What to do:
Write out the text lines of the items below as a JSON list of strings, one string per line, skipping blank lines. Leave the pictures out.

Information supplied:
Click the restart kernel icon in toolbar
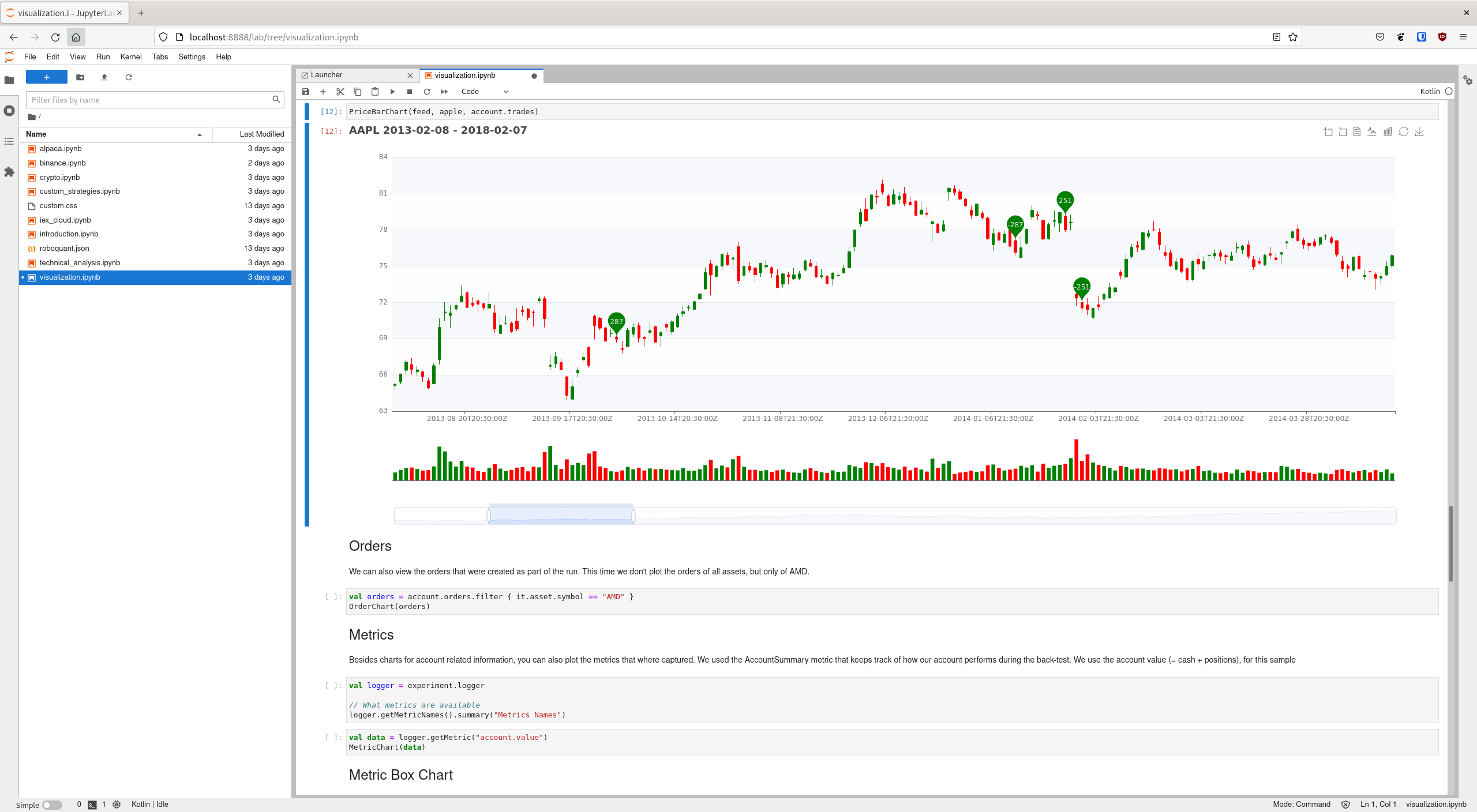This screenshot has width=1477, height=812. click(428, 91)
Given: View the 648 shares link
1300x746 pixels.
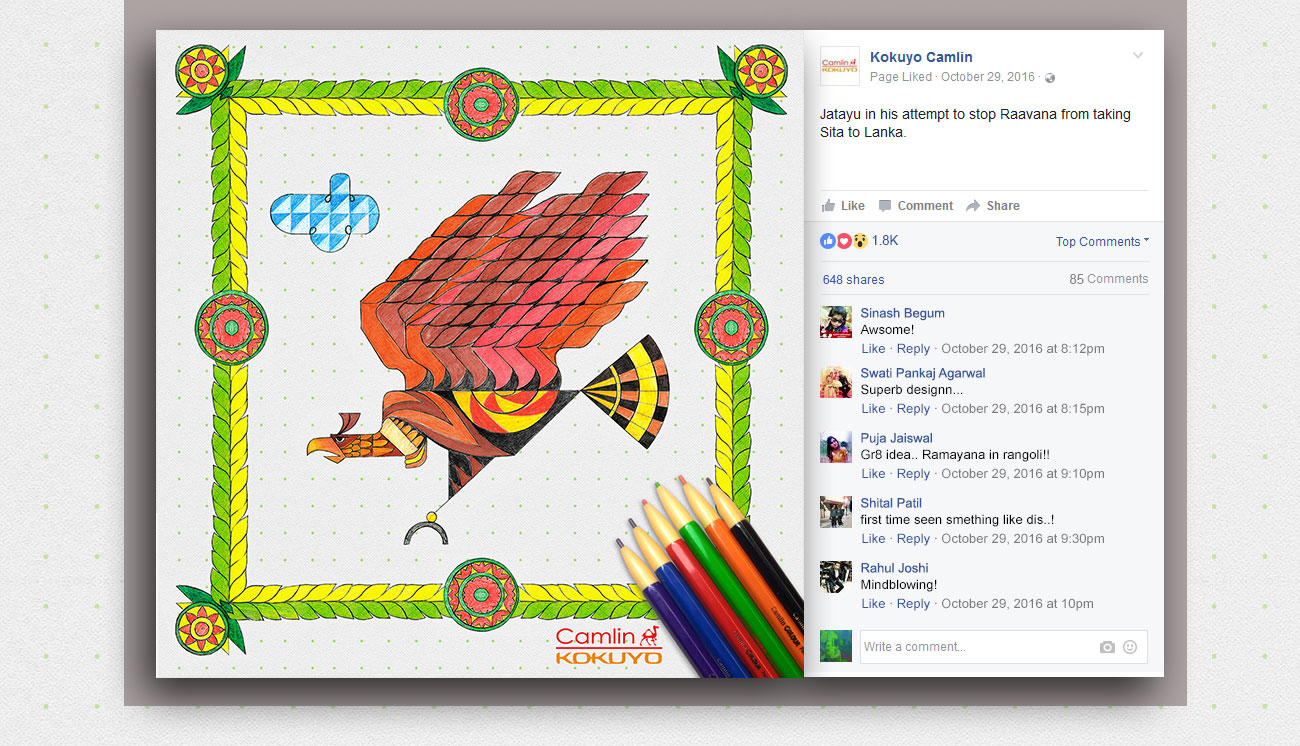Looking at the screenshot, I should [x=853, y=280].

Task output:
[
  "Click the restart kernel icon in toolbar",
  "This screenshot has width=1477, height=812. click(428, 91)",
  "Given: View the 648 shares link",
  "1300x746 pixels.",
  "Looking at the screenshot, I should [x=853, y=280]."
]